Nissan e l'auto elettrica «donatrice»

Ci vuole una rete di centrali virtuali integrate con le batterie dei veicoli

Valerio Boni

Se l'elettrico sarà il motore del futuro, è importante non farsi trovare impreparati quando la richiesta di energia per la ricarica diverrà davvero sostanziosa. I progetti a questo proposito sono numerosi e uno tra i più interessanti attualmente in fase di sperimentazione in Giappone è quello al quale sta lavorando Nissan, con la collaborazione di Tepco, la compagnia elettrica di Tokio. Nello specifico, l'obiettivo del programma è quello di valutare se i veicoli elettrici possono rappresentare uno strumento per stabilizzare il consumo all'interno di una rete elettrica urbana.

Vi partecipano i dipendenti di Tepco, che si muovono sulle strade della capitale giapponese alla guida di veicoli commerciali Nissan e-NV200, e personale di Nissan al volante della Leaf, l'auto elettrica più venduta al mondo. Il concetto è relativamente semplice, invitare gli utenti a ricaricare le batterie nei momenti in cui la richiesta di energia è ai minimi della giornata. Per farlo Tepco invia messaggi a tutti i partecipanti alla sperimentazione e gli automobilisti più rapidi nell'approfittare del momento più favorevole ottengono vari benefici in funzione della quantità di energia immessa negli accumulatori prima che la domanda torni a crescere.

La valutazione di come gli utenti di veicoli elettrici al 100% sono disposti a scegliere fasce orarie diverse da quelle più convenzionali è utile per sfruttare al meglio il potenziale delle reti elettriche classiche, ma sarà fondamentale per lo sfruttamento ideale delle energie rinnovabili, generate da centrali elettriche mobili.

Si va sempre più definendo l'integrazione delle batterie per autotrazione con le reti urbane, con veicoli in grado di restituire energia alla città, se parcheggiati in apposite aree nei momenti di massima richiesta di corrente.

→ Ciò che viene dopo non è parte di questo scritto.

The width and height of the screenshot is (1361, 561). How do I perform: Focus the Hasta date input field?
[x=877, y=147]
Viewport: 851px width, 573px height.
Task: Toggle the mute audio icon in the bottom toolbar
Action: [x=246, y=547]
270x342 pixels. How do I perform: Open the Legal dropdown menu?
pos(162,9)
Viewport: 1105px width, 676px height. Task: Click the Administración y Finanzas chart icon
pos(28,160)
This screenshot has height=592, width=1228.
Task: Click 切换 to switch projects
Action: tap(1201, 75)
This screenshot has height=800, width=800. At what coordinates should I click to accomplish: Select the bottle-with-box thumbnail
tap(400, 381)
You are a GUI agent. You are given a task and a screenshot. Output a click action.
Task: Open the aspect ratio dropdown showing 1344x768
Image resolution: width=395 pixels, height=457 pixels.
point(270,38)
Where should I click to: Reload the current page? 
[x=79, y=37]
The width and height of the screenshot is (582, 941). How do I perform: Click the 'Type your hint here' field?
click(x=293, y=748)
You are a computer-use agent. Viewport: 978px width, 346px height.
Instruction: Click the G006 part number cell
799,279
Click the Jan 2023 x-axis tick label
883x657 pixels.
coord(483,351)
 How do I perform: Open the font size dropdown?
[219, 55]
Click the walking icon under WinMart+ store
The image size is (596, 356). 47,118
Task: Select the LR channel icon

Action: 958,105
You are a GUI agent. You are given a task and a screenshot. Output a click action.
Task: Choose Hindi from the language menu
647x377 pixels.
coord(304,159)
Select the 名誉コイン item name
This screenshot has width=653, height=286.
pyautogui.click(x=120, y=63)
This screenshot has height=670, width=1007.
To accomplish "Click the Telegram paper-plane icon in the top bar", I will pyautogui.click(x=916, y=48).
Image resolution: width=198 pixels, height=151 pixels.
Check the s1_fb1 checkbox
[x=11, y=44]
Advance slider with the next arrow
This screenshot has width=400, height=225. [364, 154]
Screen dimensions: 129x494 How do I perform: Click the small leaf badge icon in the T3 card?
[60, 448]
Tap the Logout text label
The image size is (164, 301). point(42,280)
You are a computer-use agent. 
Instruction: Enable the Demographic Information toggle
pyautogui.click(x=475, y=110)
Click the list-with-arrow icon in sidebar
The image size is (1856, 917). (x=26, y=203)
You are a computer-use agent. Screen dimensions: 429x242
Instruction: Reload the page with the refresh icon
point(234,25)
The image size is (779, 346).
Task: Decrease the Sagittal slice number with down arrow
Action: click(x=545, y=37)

Un aspetto interessante di questa iniziativa è rappresentata dal fatto che il progetto congiunto non richiede particolari tecnologie, ma semplicemente le infrastrutture esistenti, il sistema telematico Nissan Connect Ev e la app per smartphone Ev smart. Connect Ev è il servizio per tenere sotto controllo da remoto le condizioni della batteria, mentre l'applicazione è in grado di individuare le stazioni di ricarica attraverso un'interfaccia grafica, oltre a raccogliere e gestire le informazioni. Al termine di questo periodo di sperimentazione, Nissan ha in programma di avviare collaborazioni con i maggiori fornitori di energia elettrica mondiali, con l'obiettivo di creare una rete internazionale di centrali virtuali integrate con le batterie dei veicoli elettrici «donatori».